Task description:
Carry on the article below about the S&P Case-Shiller home price figures, starting right after its final sentence.

Reading passage:

****************************************

Seeking Alpha
About this author:
Submit
an article to

By Dirk van Dijk

Yesterday, the S&P Case-Shiller index was released. The Composite 20 index (C-20), which covers 20 of the largest metropolitan areas in the country rose by 0.27% on a seasonally adjusted basis (home prices are seasonal, so the adjusted data is what you should be looking at -- most of the press makes a mistake by focusing on the unadjusted data, thus these figures might vary from what you read elsewhere). That was the fourth straight increase. The Composite 10 (C-10) index, which is a subset of the Composite 20, but which has a longer history, posted a 0.36% increase for the month.

On a year over year basis, the C-20 is down by 9.39% while the C-10 is down 8.53%. While it was an increase, it was a smaller one than was expected. The consensus of economists was looking for a C-20 year-over-year decline of just 9.10%. The data is for September, not October like most of the data that has come out recently.

The country was roughly split between areas where home prices increased during the month and areas where housing values continue to decline. Eleven metropolitan areas posted increases and nine suffered declines. Some of the areas with the biggest increases in home prices were a bit of a surprise.

In California, San Francisco saw the largest monthly increase of any city, enjoying a 1.71% rise. It was one of the areas that was considered "bubble central," but has started to stage a comeback. Over the last year, prices in the City by the Bay are down 7.85%. Similarly, San Diego posted a 1.05% increase for the month, and it is now down just 5.72% year over year. Long-depressed Detroit saw prices increase by 1.25% for the month, although on a year-over-year basis, home prices are still down by 19.26%. The other areas that saw monthly increases of over 1.0% were the Twin Cities, up 1.31%, and Chicago, up 1.11%.

On the negative side, the worst-hit city was Cleveland, which was down 1.20% for the month, although it is actually among the healthiest cities on a year-over-year basis with home prices down just 3.880%. Then again, the housing bubble was not centered on the beaches of Lake Erie, it was centered on the beaches of Southern California and Florida.

Las Vegas, which is the city that has been hit the hardest by falling home prices overall, continued to see prices fall, down another 1.19% for the month, and off 28.63% from a year ago. From the peak, home prices are down 55.4%. The only other city that comes close to that cumulative decline is Phoenix, down 52.0%.

****************************************

Data extract:
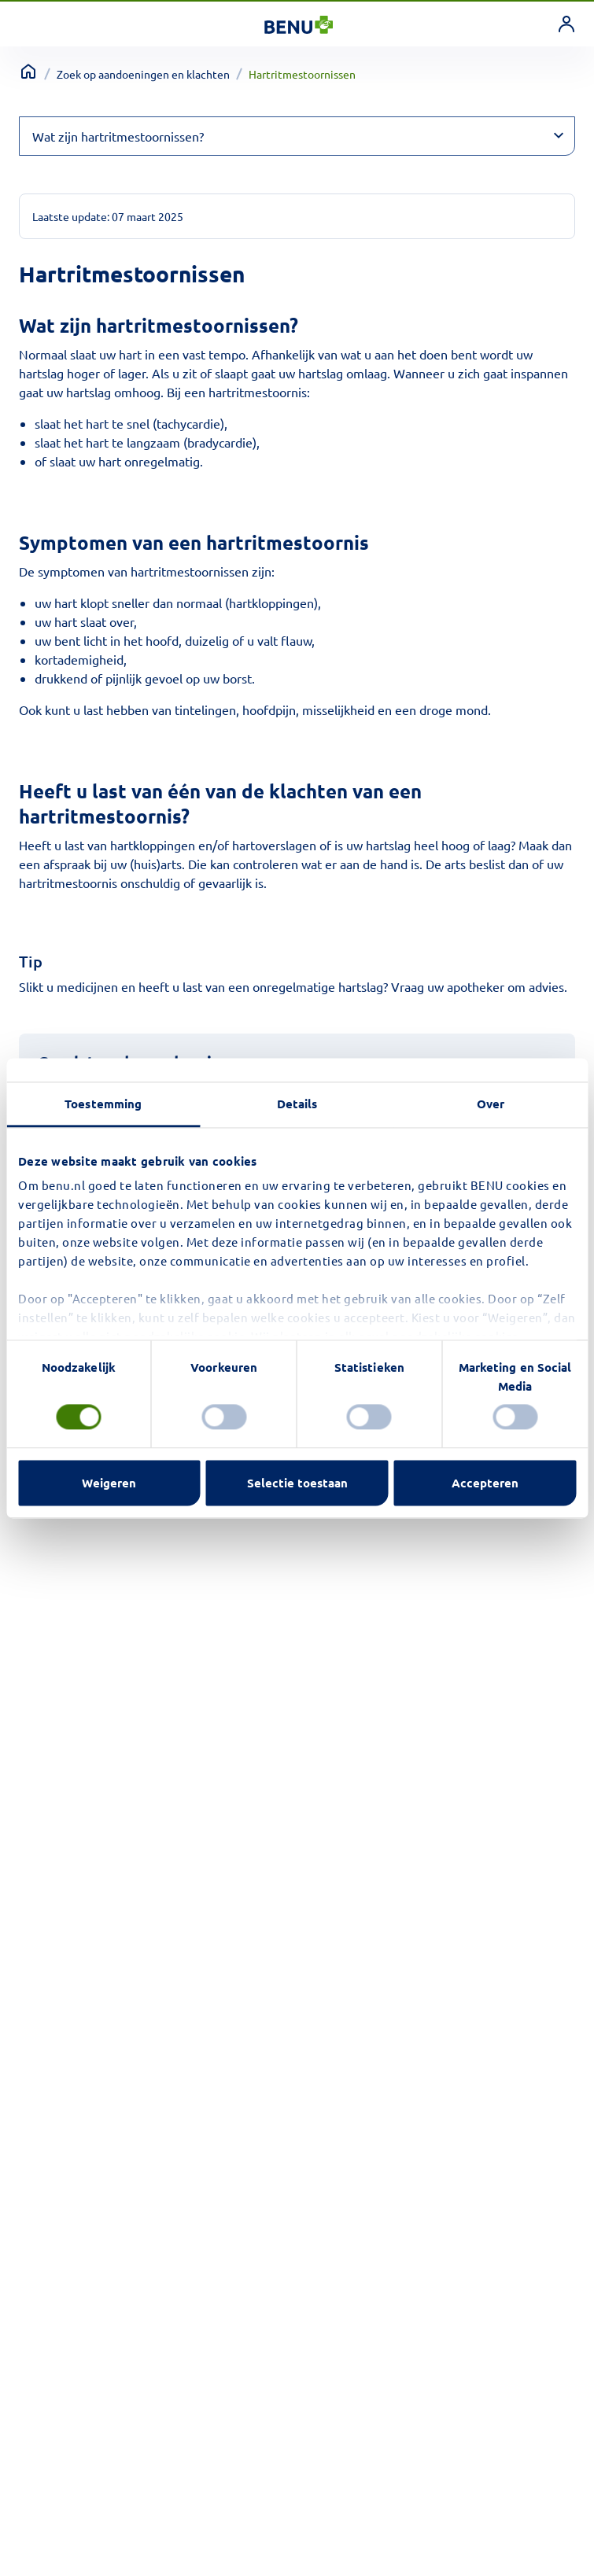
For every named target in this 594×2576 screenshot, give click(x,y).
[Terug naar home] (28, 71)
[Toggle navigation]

****************************************

Answer to this problem:
Also keep in mind that the home price declines had lasted for far more than just a year. The graph below (from Calculated Risk) shows the cumulative decline from the peak pricing, which was hit in April of 2006 for both of the composite indexes, but is shown in the graph from each individual city peak. It breaks down the cumulative decline by time period, with the blue bar showing how much home prices fell through the end of 2007, yellow showing where things stood at the end of 2008, and blue indicating how far the city is now off its peak. Thus if the orange bar is shorter than the yellow bar, it means that city has actually seen home prices rise so far this year.

It is encouraging to see home prices rise. If this continues, some of the people in underwater houses (meaning with a mortgage more than the value of the house) might just see the flood recede and regain some positive equity in the house. This would greatly reduce the number of foreclosures in the future. It would make it an economically rational thing for people to pay their mortgages again. As it stands today in big areas of the country, it isn’t.

As a result, mortgage delinquencies have been skyrocketing, and eventually those delinquencies will lead to foreclosures. That could reignite a vicious circle, where the foreclosed houses flood the market, once again depressing prices, which causes more people to think there are better places to put their money than paying their mortgages.

Rising home prices have the potential to turn that into a virtuous cycle. To the extent that happens, it has very positive implications for the entire mortgage complex, from the big banks like Bank of America (BAC) to the mortgage insurance firms like MGIC (MTG) to the wards of the state, Fannie (FNM) and Freddie (FRE).

However, I fear that the increase in home prices is only temporary. That it is the product of extraordinary government efforts to prop up home prices, and that those efforts can not be sustained forever. These include the tax credit (recently expanded to include move up buyers), which is scheduled to end at the end of April, and the Fed’s program of buying up $1.25 Trillion in mortgage-backed paper to manipulate mortgage rates lower. They should finish up their purchases by the end of March.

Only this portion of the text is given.